E.V. may have never wanted children but Eddie was nonetheless his only son and Eddie’s birth on January 13, 1940 filled E.V. with an "abstract, dynastic" pride; in a rare burst of personal effusiveness, he telephoned everyone he knew to say he had a son. This dynastic pride was also reflected in Eddie’s being named Edmund Valentine White III. In everyday life, however, E.V. was disappointed by how meek and unathletic his little son was turning out to be; in the end, E.V. showed even less interest in Eddie than he did in Margie. It didn’t help matters that Eddie could also be an effeminate little boy, fascinated by "women’s stuff" such as nail polish and perfume and occasionally prone to walking about wearing Delilah’s hats and carrying her purse.

The scant amount of attention Delilah paid her children was unusual even in the upper-middle-class Cincinnati world of the 1940s that E.V. and Delilah inhabited, a world where live-in black "help" allowed wives—as housewives relieved of housework and child care—to attend Friday matinee concerts of the Cincinnati Symphony Orchestra. But though neither E.V. nor Delilah, as deeply preoccupied parents, took much of an active interest in the children, it came to be understood that Margie was "his" child while Eddie was Delilah’s. And interestingly, in a family in which both children would grow up to be gay, it was Margie who became, by default, E.V.’s "true son" in that it was she who was the athlete, who showed competitive fire, and who would play rousing ping pong games with her father. An unexpected, embarrassing spotlight was trained on Eddie and Margie’s gender-bending one summer when an outspoken lifeguard, having watched Eddie and Margie at play on the beach, shouted down to Margie, "You should have been the boy and he should have been the girl!"

Eddie, who had inherited his mother’s warm brown eyes and sociable disposition, came to think of his father and sister, with their fair hair and hard-driving personalities, as "the Aryans" of the family. Early photos and home movies of Margie and Eddie point up the differences between them: Margie "a tall, taut platinum blonde," confident and icy-eyed, and Eddie a sweet and somewhat frail little boy in a sailor suit. But though Delilah had taken to exhibiting her own baby photo side by side with a baby photo of Eddie, proudly declaring that "Everyone who visits says, ‘Oh Delilah, you two look so much alike with your big brown eyes!’," Eddie had in fact inherited many more of his father’s features, from E.V.’s long face and high forehead to his big jug ears, deep-set eyes, and thin-lipped, wobbly mouth.

Yet Eddie was so far from being his father’s son that fear would always be uppermost in his feelings for E.V., even long after Ed had become an adult. Two vivid scenes in Ed’s autobiographical novel A Boy’s Own Story define his relationship to his father in the years before the divorce. In the first scene the Boy (as I will call the narrator of A Boy’s Own Story), who rarely sees his mysterious father because of the father’s eccentric nocturnal schedule, is prodded by his mother late one afternoon into entering the bedroom of his just-awakened father and giving him a back rub: "On the bed, face down, lay my naked father under sheets, like a sea monster beached and sick in a tide pool of foam. The mingled smells of night sweat and stale cigar smoke awed me. . . ."

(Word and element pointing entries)
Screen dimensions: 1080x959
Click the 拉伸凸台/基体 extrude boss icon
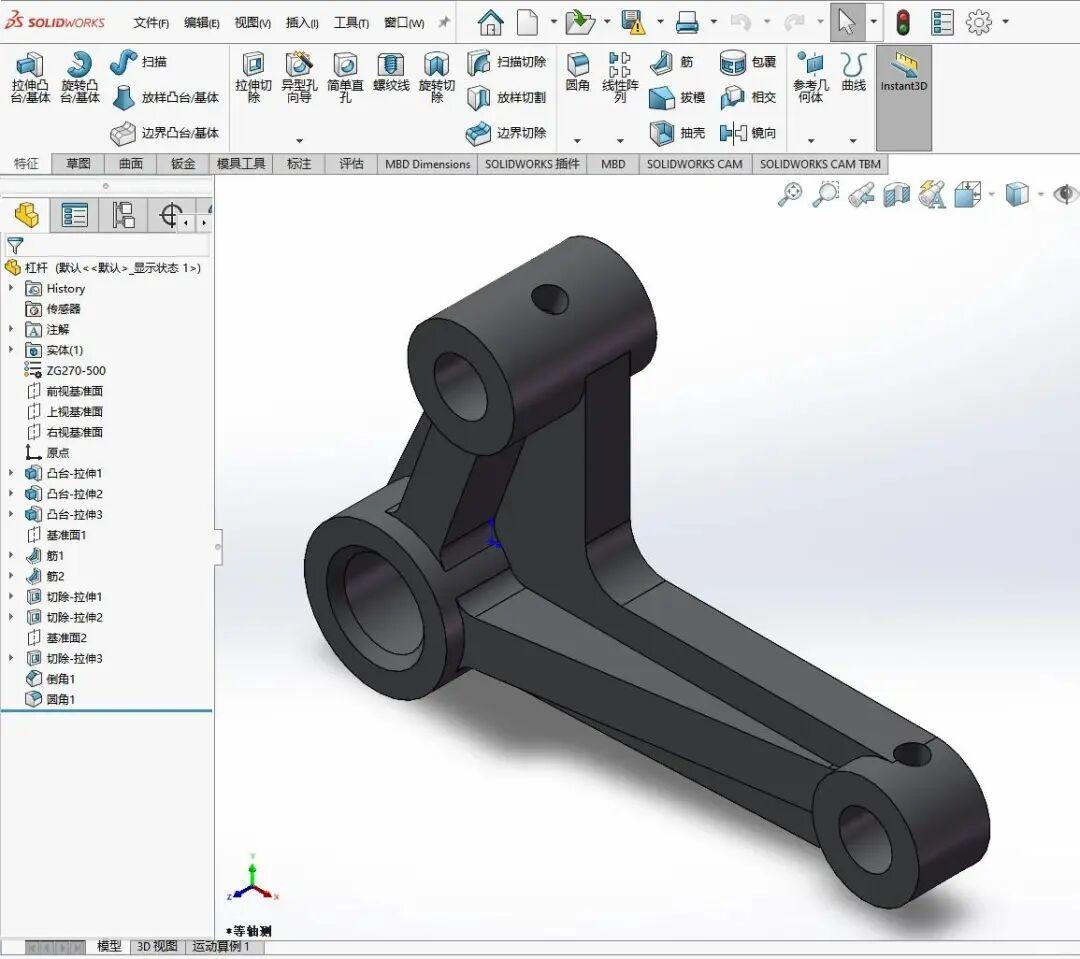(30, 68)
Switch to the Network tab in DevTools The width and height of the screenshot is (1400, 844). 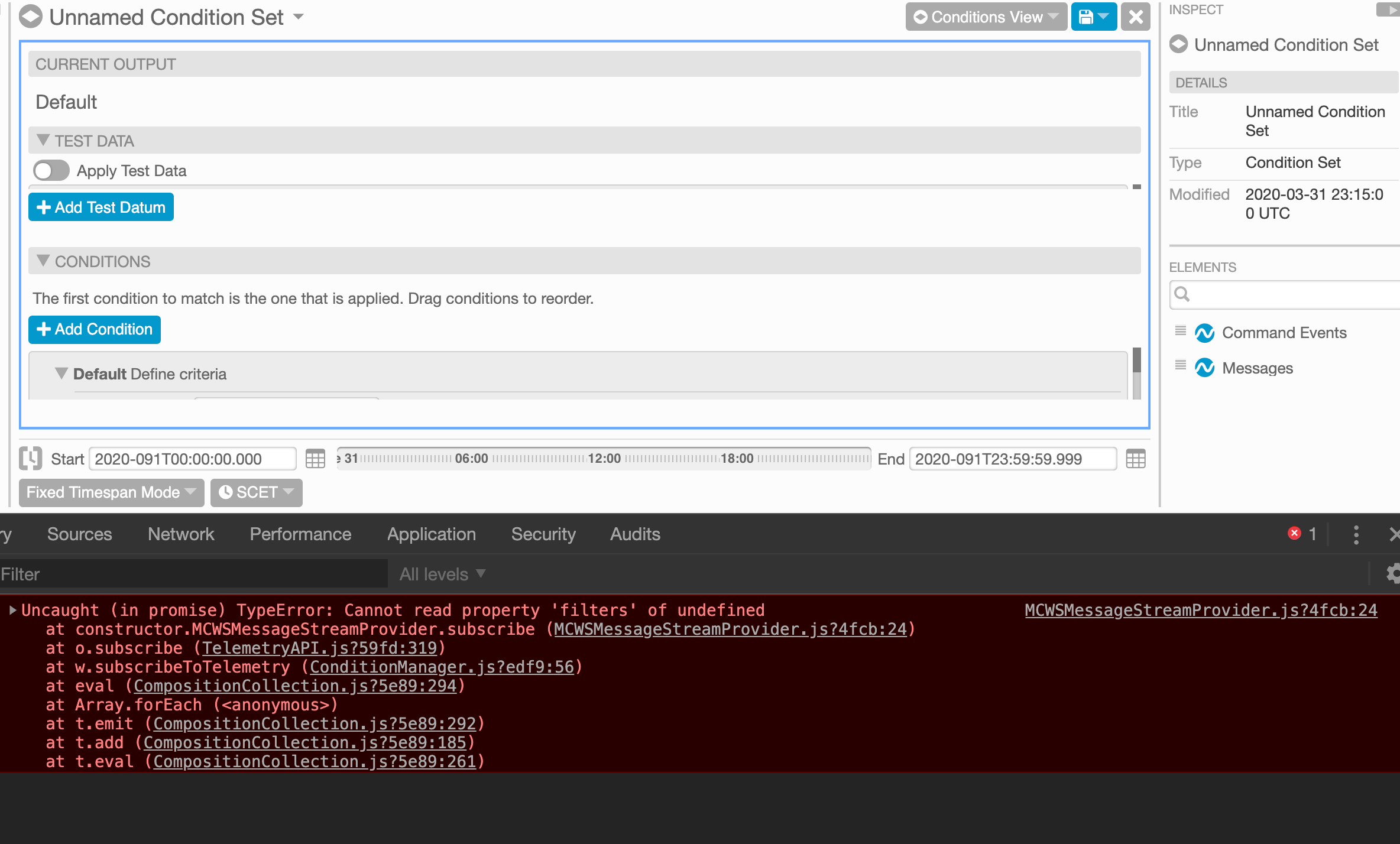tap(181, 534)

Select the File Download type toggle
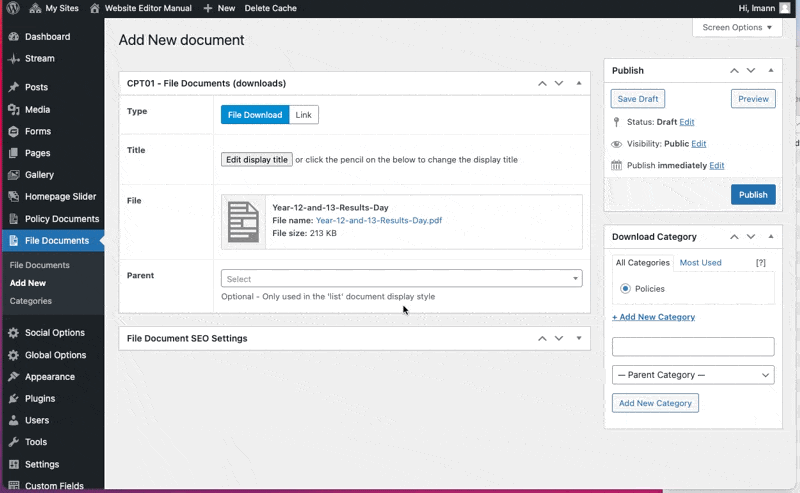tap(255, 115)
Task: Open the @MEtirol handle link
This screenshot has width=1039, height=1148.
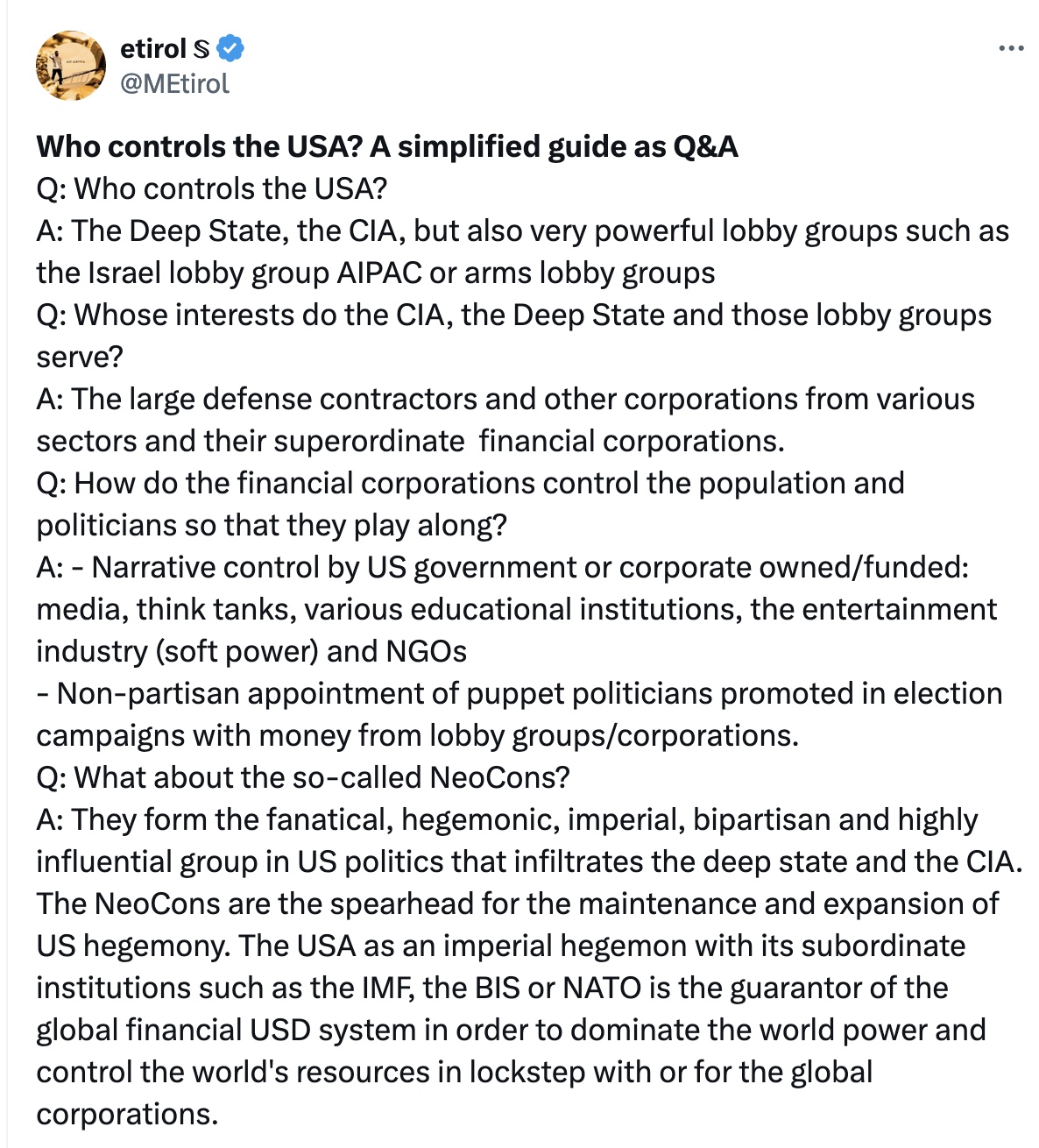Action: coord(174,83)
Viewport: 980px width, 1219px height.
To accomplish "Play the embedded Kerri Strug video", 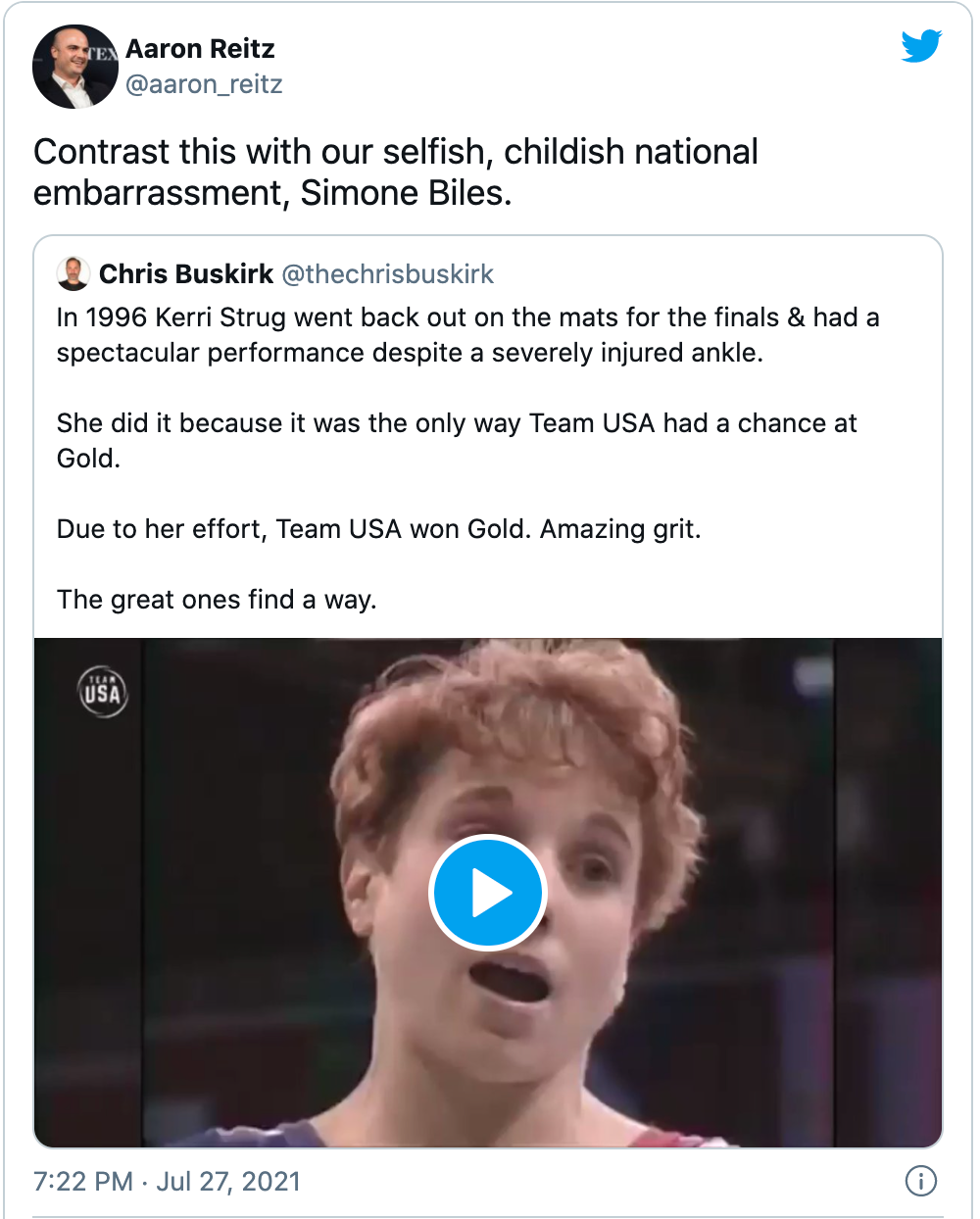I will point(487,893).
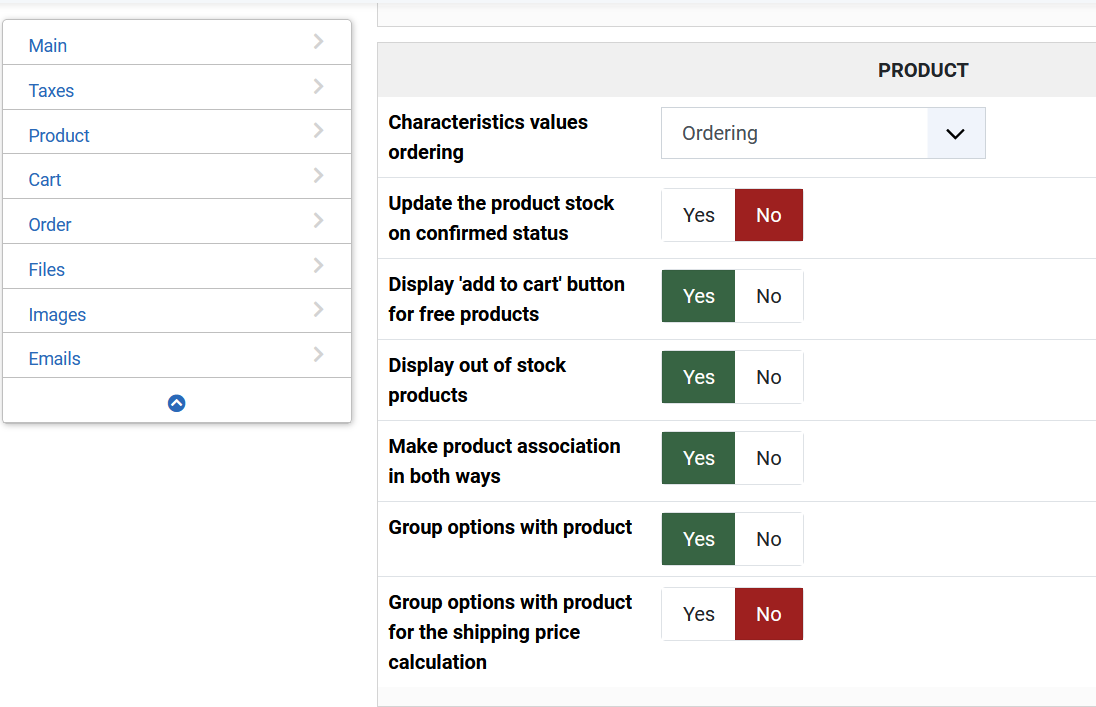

WHAT YOU WILL DO:
**A)** According to the passage about Eddie's childhood, on what date was Eddie born?
**B)** From the passage about Eddie's childhood, extract everything from "E.V. may have" down to "carrying her purse.".

FULL ANSWERS:
**A)** January 13, 1940

**B)**
E.V. may have never wanted children but Eddie was nonetheless his only son and Eddie’s birth on January 13, 1940 filled E.V. with an "abstract, dynastic" pride; in a rare burst of personal effusiveness, he telephoned everyone he knew to say he had a son. This dynastic pride was also reflected in Eddie’s being named Edmund Valentine White III. In everyday life, however, E.V. was disappointed by how meek and unathletic his little son was turning out to be; in the end, E.V. showed even less interest in Eddie than he did in Margie. It didn’t help matters that Eddie could also be an effeminate little boy, fascinated by "women’s stuff" such as nail polish and perfume and occasionally prone to walking about wearing Delilah’s hats and carrying her purse.